Ecophysiological adaptations to dry thermal environments measured in two unrestrained Namibian scorpions, Parabuthus villosus (Buthidae) and Opisthophthalmus flavescens (Scorpionidae)

The daily changes in body temperature experienced by Parabuthus villosus (Buthidae), a scorpion found on the gravel plains around Gobabeb, Namibia, and by Opisthophthalmus flavescens (Scorpionidae), a dune-dwelling species from the same area, were measured under similar field conditions. Thermocouples implanted under the segments of the mesosoma measured maximum temperatures as high as 43 degrees C in the shade. Air temperatures reached a maximum of 33 degrees C during the daytime and a minimum of 12 degrees C at night.
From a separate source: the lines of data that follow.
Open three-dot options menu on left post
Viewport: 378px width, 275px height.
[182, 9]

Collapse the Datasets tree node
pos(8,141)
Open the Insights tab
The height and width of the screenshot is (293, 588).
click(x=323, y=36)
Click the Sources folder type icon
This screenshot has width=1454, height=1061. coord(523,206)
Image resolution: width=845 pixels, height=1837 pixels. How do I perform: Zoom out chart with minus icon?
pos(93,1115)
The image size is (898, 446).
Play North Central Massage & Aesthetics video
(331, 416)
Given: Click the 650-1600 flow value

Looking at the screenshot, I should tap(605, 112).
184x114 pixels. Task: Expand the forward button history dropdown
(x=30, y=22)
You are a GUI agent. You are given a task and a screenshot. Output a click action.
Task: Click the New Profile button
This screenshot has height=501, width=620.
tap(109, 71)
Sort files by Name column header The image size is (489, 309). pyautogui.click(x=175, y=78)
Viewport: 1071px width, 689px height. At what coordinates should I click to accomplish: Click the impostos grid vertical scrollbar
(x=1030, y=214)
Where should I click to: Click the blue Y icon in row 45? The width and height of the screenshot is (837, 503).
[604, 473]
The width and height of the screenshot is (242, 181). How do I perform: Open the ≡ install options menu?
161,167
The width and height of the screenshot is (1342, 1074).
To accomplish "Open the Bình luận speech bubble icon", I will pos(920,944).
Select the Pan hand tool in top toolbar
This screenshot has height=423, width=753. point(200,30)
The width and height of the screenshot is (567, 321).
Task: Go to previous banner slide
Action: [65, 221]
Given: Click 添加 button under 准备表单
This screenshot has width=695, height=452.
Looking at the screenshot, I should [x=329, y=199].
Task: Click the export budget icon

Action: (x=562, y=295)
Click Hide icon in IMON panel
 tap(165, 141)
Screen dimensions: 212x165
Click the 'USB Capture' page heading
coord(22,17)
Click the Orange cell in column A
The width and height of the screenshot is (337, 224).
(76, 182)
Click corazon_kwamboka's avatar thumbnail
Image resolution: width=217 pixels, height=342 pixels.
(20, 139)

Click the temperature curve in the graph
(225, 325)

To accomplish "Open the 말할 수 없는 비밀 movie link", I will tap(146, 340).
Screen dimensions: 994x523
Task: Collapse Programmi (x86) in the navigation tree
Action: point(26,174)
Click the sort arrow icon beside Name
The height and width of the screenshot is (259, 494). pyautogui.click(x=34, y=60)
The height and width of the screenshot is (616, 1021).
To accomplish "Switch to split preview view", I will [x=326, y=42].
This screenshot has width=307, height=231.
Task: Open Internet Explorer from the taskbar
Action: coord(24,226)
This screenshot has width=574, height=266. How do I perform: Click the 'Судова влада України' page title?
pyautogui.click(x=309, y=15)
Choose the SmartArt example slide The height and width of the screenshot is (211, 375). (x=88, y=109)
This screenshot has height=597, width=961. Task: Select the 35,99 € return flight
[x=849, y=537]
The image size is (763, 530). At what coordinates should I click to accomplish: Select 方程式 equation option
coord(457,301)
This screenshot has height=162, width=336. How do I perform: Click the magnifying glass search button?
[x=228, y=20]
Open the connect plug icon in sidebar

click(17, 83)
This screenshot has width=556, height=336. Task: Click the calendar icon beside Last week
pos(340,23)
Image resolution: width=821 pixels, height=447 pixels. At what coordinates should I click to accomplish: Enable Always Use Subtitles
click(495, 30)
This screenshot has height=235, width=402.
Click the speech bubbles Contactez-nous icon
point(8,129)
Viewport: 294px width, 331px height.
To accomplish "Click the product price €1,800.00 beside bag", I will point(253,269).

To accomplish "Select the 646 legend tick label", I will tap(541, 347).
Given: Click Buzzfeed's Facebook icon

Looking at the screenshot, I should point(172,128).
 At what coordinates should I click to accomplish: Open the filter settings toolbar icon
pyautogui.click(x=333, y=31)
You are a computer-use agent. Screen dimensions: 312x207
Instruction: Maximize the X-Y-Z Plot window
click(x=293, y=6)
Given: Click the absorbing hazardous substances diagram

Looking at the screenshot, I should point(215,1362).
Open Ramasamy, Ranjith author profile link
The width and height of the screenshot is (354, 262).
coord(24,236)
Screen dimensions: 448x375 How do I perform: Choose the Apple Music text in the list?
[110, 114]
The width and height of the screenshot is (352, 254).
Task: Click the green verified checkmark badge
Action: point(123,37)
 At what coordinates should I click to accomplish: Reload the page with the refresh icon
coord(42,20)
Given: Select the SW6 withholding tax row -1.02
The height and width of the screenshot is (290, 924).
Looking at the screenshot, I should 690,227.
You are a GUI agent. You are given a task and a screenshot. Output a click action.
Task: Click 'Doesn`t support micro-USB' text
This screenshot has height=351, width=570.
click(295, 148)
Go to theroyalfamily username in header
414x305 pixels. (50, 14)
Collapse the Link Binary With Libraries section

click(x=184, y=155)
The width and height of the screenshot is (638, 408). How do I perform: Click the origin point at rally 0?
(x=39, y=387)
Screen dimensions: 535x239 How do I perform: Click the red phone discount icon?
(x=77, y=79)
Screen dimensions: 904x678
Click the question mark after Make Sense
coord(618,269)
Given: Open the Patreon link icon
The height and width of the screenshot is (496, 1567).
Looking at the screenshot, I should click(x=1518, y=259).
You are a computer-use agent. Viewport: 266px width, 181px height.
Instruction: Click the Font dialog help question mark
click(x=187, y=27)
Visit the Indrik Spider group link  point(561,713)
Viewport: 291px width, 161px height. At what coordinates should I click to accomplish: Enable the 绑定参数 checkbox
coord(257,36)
Very low metabolic rates compared with those of other nonsedentary invertebrates were recorded in both species; oxygen consumption ranged from 8 microL g-1 h-1 at 16 degrees C to 115 microL g-1 h-1 at 40 degrees C. A pulsed Doppler system was used to measure heart rate in situ in free-moving scorpions. At night, heart rate declined to about 4 beats min-1 in resting undisturbed scorpions. During daylight excursions and while scorpions hunted for food, heart rates as high as 180 beats min-1 were observed. Heart rate was linearly correlated with temperature in P. villosus, with a slope of 2.37 (Q10 = 2.18), but in O. flavescens only a limited correlation was observed, with a slope of 1.18 (Q10 = 1.69). In O. flavescens, heart rate showed hysteresis as body temperature rose during daylight and then decreased during the late afternoon and evening; the reverse was observed in P. villosus. In both species, haemocyanin-oxygen affinity was independent of temperature, with a higher oxygen affinity and a larger pH sensitivity in O. flavescens. The Q10's of oxygen consumption and heart rate are quite different in O. flavescens but not as different in P. villosus. Although changes in the cardiovascular system, such as stroke volume, may also play a role in meeting increased oxygen demand, the features of the haemocyanin oxygen transport system, such as the absence of temperature sensitivity and a marked pH sensitivity, can also influence the maintenance of VO2 under temperature stress. The differences in the normal thermal habitats of the two species may be used to explain the distinctions between the evolved physiological responses to temperature increase shown by the two species.